A mediados de primavera nos fuimos diez días a Cádiz. Hace unos años habíamos estado en Jerez de la Frontera y alrededores (el Puerto, San Fernando...) y queríamos conocer, empaparnos más, de su gente, de su tierra. Renovar, agrandar aquella impronta dejada, mientras hacemos lo que hacemos en estas tierras castellanas.
La idea era recorrer parte de la costa y algo del interior. Nada que ver con una ruta flamenca. Ni nos detuvimos, con perdón, en Jerez, adonde llegamos. Aún así el flamenco no tardaría en aparecer. No exactamente como contaba Roberto Arlt cuando arribó a Cádiz en 1935: "En las ochavas de la esquina, forradas de hierro, esquinas ferradas donde levantan su guardia los cocheros al pie de los fiacres antiguos, brotan canciones, lentos tarareos" (Aguafuertes españolas. Fabrill Editora. Argentina, 1971).
Todo fue más visual. La primera imagen fue un bar en Arcos de la Frontera llamado 'Jóvenes Flamencos', con más adornos toreros que flamencos en su interior. Eso fue el primer día.
El segundo lo dedicamos a recorrer los 'pueblos blancos'. No fue hasta por la noche que el flamenco se hizo oír. En la tele del apartamentito que ocupamos en Caños de Meca, a través de radioflamenco.com, y la voz de Carmen Linares fue la primera en recibirnos.
Al día siguiente, en Vejer de la Frontera, nos encontramos con la sede de su peña flamenca (foto de arriba), y en Medina-Sidonia, otra peña.
Las dos cerradas, pues era de día. Como digo no era nuestra intención hacer una ruta flamenca, pero nos alegraba el encuentro casual.
Como en Alcalá de los Gazules. En este bar nos esperaban, además, Camarón y Paco de Lucía (fotos, posters de los dos genios decoraban sus paredes) y el árbol del flamenco. De este pueblo nos llevamos unas tagarninas compradas a una mujer y su hijo, que iban vendiéndolas por la calle (la tristeza de su precio, 2 euros, trocó en alegría al verles marchar agarrados de la mano, una fatiga menos para ellos; mismos sentimientos al saborear el producto en algunas de las formas, que nos explicó la madre, de cómo se podían comer).
Sólo al dirigirnos a Paterna de la Rivera fuimos con la intención clara de ver la estatua de La Petenera.

DATOS ALMACENADOS:
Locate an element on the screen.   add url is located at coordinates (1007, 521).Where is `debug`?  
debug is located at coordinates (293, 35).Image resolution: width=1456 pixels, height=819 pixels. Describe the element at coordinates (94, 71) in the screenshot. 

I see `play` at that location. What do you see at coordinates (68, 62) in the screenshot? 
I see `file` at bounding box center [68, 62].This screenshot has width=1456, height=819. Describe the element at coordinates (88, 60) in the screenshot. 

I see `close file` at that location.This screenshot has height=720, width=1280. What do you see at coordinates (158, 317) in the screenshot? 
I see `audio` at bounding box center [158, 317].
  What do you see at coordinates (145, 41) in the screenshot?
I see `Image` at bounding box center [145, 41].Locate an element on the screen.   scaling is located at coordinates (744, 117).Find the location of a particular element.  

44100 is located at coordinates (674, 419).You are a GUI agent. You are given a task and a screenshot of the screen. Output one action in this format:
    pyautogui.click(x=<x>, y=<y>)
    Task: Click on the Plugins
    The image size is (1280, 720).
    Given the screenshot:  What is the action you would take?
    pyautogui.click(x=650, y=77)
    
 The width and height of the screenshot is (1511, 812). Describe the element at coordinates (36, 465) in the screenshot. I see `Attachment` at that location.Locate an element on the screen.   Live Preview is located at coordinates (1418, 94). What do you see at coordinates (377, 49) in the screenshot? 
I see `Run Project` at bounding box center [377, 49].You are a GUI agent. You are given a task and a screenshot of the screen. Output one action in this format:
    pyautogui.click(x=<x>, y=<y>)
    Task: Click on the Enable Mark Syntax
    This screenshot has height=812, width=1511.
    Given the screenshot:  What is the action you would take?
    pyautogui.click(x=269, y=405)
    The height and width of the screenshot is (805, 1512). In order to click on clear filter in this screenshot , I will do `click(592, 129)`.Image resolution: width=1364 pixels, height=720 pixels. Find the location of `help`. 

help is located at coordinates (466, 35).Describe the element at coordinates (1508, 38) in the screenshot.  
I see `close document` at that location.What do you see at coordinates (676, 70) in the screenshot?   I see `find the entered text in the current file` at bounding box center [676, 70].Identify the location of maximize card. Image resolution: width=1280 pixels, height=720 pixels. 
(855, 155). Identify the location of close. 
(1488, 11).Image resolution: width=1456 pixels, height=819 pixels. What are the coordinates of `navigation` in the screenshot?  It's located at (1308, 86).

EJERCICIO A RESOLVER: Indique si cada afirmación concuerda con el relato del viaje por Cádiz, respondiendo sí o no y citando literalmente las palabras del texto que lo deciden: (a) las peñas flamencas de Vejer de la Frontera y Medina-Sidonia estaban abiertas durante la visita; (b) la voz de Carmen Linares fue la primera en recibirlos en Caños de Meca; (c) las tagarninas compradas en Alcalá de los Gazules costaron 2 euros.

RESPUESTA DEL EJERCICIO:
(a) No: "Las dos cerradas, pues era de día."
(b) Sí: "la voz de Carmen Linares fue la primera en recibirnos."
(c) Sí: "la tristeza de su precio, 2 euros"